On February 15, 1996, a Long March 3B rocket veered off course two seconds after take-off from Xichang space center, crashing into a nearby village. The Chinese news agency Xinhua reported that 80 homes had been damaged with six people killed and 57 injured, but unofficial reports and videotape from people who visited the scene suggested much greater devastation and a significantly higher death toll.

On October 1, 2001, Boeing worker Bill Brooks was killed in an industrial accident at Cape Canaveral Launch Complex 37. He was a crane operator involved in construction of the new Delta IV launch complex. The Delta IV launch site is being built at the location of the old Saturn IB launch complex.

On October 15, 2002, a Soyuz carrying a science payload began disintegrating twenty seconds after launch from Plesetsk, exploded nine seconds later and showered debris around the launch site. The explosion killed 20 year old soldier Ivan Marchenko, who had been watching the launch from behind a large glass window in a processing facility a kilometre from the launch pad. Eight other soldiers who were with Marchenko were injured, six being hospitalized. Rocket fragments fell in the woods in the same area starting a forest fire, and a Block D strap-on booster which came off during disintegration impacted the launch pad, causing structural damage.

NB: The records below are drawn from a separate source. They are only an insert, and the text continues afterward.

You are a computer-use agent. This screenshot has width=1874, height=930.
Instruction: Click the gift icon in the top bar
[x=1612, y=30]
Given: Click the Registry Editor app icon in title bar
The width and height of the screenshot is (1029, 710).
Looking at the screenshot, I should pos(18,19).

On August 22, 2003 an unmanned rocket set to carry two satellites into orbit exploded on its launchpad in Brazil killing 21 technicians. See Brazilian rocket explosion.

Other accidents

On October 24, 1960 a rocket exploded on a Soviet launchpad killing 126 people in what is known in the West as the Nedelin catastrophe. While once thought to have been space related (based on the little information available outside the Soviet Union) it later emerged that the accident was connected with the development of a new ICBM.

Claims are made that several other Russian ground crew died in other accidents.